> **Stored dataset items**
····················

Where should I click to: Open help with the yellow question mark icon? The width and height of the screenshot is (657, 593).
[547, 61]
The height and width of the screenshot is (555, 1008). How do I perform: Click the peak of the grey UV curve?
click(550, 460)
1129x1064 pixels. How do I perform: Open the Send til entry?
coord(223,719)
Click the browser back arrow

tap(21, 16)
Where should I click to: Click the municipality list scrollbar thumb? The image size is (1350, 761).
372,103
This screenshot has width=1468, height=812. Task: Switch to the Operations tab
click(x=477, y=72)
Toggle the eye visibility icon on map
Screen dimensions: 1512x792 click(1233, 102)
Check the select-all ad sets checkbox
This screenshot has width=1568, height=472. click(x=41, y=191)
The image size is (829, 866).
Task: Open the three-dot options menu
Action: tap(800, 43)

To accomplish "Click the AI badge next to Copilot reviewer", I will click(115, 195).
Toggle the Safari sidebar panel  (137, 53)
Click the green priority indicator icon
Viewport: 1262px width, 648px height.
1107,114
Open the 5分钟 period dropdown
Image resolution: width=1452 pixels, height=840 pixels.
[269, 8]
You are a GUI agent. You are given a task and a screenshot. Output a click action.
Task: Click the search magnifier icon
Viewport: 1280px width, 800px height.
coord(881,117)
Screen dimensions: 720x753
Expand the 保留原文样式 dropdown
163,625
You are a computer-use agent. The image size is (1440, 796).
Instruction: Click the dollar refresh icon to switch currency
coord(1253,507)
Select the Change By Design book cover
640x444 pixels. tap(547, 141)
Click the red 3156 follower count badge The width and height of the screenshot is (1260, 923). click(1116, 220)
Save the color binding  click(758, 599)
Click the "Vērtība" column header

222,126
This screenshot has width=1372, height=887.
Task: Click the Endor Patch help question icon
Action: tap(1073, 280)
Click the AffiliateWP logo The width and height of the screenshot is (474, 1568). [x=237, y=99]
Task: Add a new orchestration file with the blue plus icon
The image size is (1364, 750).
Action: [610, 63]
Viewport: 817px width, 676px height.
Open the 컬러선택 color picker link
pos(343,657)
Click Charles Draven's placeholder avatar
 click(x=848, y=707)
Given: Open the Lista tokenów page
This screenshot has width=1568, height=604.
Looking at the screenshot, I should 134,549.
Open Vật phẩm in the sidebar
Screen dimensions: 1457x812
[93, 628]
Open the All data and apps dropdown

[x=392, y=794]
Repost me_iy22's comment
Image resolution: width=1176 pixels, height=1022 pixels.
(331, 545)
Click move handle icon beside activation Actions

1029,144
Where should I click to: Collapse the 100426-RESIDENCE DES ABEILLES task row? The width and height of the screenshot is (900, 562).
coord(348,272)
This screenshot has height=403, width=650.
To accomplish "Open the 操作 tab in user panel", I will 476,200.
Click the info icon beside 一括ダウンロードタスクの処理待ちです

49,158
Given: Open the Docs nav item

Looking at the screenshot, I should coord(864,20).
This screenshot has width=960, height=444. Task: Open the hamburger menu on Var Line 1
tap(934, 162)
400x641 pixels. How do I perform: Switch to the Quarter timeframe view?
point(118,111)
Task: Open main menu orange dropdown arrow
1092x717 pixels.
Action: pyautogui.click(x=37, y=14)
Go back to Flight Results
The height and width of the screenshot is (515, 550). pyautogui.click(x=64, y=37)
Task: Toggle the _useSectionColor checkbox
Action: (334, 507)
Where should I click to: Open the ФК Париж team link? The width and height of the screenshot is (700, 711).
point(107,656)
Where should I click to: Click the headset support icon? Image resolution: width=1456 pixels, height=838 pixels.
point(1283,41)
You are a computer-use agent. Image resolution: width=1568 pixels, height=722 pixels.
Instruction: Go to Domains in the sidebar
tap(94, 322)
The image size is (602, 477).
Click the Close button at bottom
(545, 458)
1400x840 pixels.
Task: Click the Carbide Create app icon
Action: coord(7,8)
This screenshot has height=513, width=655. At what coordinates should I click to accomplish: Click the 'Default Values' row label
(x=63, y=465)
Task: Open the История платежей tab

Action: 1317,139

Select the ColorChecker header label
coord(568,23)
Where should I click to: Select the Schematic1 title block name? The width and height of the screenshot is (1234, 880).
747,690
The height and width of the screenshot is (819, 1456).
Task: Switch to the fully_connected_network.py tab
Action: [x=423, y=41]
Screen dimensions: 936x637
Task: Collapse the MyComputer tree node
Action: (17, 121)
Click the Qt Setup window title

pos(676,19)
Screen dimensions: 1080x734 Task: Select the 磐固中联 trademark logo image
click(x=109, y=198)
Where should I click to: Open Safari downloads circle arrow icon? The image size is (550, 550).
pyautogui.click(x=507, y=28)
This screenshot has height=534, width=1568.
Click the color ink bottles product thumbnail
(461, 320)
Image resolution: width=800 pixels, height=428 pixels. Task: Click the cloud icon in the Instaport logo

····················

> **Stated problem**
Rewrite the listing above with every "Where should I click to" replaced by "What should I click to", keeping everything else the same.

> **Solution to the problem**
What should I click to: Open help with the yellow question mark icon? The width and height of the screenshot is (657, 593).
[547, 61]
The height and width of the screenshot is (555, 1008). How do I perform: Click the peak of the grey UV curve?
click(550, 460)
1129x1064 pixels. How do I perform: Open the Send til entry?
coord(223,719)
Click the browser back arrow

tap(21, 16)
What should I click to: Click the municipality list scrollbar thumb? The image size is (1350, 761).
372,103
This screenshot has width=1468, height=812. Task: Switch to the Operations tab
click(x=477, y=72)
Toggle the eye visibility icon on map
Screen dimensions: 1512x792 click(1233, 102)
Check the select-all ad sets checkbox
This screenshot has width=1568, height=472. click(x=41, y=191)
The image size is (829, 866).
Task: Open the three-dot options menu
Action: tap(800, 43)

To accomplish "Click the AI badge next to Copilot reviewer", I will click(115, 195).
Toggle the Safari sidebar panel  (137, 53)
Click the green priority indicator icon
Viewport: 1262px width, 648px height.
1107,114
Open the 5分钟 period dropdown
Image resolution: width=1452 pixels, height=840 pixels.
[269, 8]
You are a GUI agent. You are given a task and a screenshot. Output a click action.
Task: Click the search magnifier icon
Viewport: 1280px width, 800px height.
coord(881,117)
Screen dimensions: 720x753
Expand the 保留原文样式 dropdown
163,625
You are a computer-use agent. The image size is (1440, 796).
Instruction: Click the dollar refresh icon to switch currency
coord(1253,507)
Select the Change By Design book cover
640x444 pixels. tap(547, 141)
Click the red 3156 follower count badge The width and height of the screenshot is (1260, 923). click(1116, 220)
Save the color binding  click(758, 599)
Click the "Vērtība" column header

222,126
This screenshot has width=1372, height=887.
Task: Click the Endor Patch help question icon
Action: tap(1073, 280)
Click the AffiliateWP logo The width and height of the screenshot is (474, 1568). [x=237, y=99]
Task: Add a new orchestration file with the blue plus icon
The image size is (1364, 750).
Action: [610, 63]
Viewport: 817px width, 676px height.
Open the 컬러선택 color picker link
pos(343,657)
Click Charles Draven's placeholder avatar
 click(x=848, y=707)
Given: Open the Lista tokenów page
This screenshot has width=1568, height=604.
Looking at the screenshot, I should 134,549.
Open Vật phẩm in the sidebar
Screen dimensions: 1457x812
[93, 628]
Open the All data and apps dropdown

[x=392, y=794]
Repost me_iy22's comment
Image resolution: width=1176 pixels, height=1022 pixels.
(331, 545)
Click move handle icon beside activation Actions

1029,144
What should I click to: Collapse the 100426-RESIDENCE DES ABEILLES task row? The width and height of the screenshot is (900, 562).
coord(348,272)
This screenshot has height=403, width=650.
To accomplish "Open the 操作 tab in user panel", I will 476,200.
Click the info icon beside 一括ダウンロードタスクの処理待ちです

49,158
Given: Open the Docs nav item

Looking at the screenshot, I should coord(864,20).
This screenshot has width=960, height=444. Task: Open the hamburger menu on Var Line 1
tap(934, 162)
400x641 pixels. How do I perform: Switch to the Quarter timeframe view?
point(118,111)
Task: Open main menu orange dropdown arrow
1092x717 pixels.
Action: pyautogui.click(x=37, y=14)
Go back to Flight Results
The height and width of the screenshot is (515, 550). pyautogui.click(x=64, y=37)
Task: Toggle the _useSectionColor checkbox
Action: (334, 507)
What should I click to: Open the ФК Париж team link? The width and height of the screenshot is (700, 711).
point(107,656)
What should I click to: Click the headset support icon? Image resolution: width=1456 pixels, height=838 pixels.
point(1283,41)
You are a computer-use agent. Image resolution: width=1568 pixels, height=722 pixels.
Instruction: Go to Domains in the sidebar
tap(94, 322)
The image size is (602, 477).
Click the Close button at bottom
(545, 458)
1400x840 pixels.
Task: Click the Carbide Create app icon
Action: coord(7,8)
This screenshot has height=513, width=655. At what coordinates should I click to accomplish: Click the 'Default Values' row label
(x=63, y=465)
Task: Open the История платежей tab

Action: 1317,139

Select the ColorChecker header label
coord(568,23)
What should I click to: Select the Schematic1 title block name? The width and height of the screenshot is (1234, 880).
747,690
The height and width of the screenshot is (819, 1456).
Task: Switch to the fully_connected_network.py tab
Action: [x=423, y=41]
Screen dimensions: 936x637
Task: Collapse the MyComputer tree node
Action: (17, 121)
Click the Qt Setup window title

pos(676,19)
Screen dimensions: 1080x734 Task: Select the 磐固中联 trademark logo image
click(x=109, y=198)
What should I click to: Open Safari downloads circle arrow icon? The image size is (550, 550).
pyautogui.click(x=507, y=28)
This screenshot has height=534, width=1568.
Click the color ink bottles product thumbnail
(461, 320)
Image resolution: width=800 pixels, height=428 pixels. Task: Click the cloud icon in the Instaport logo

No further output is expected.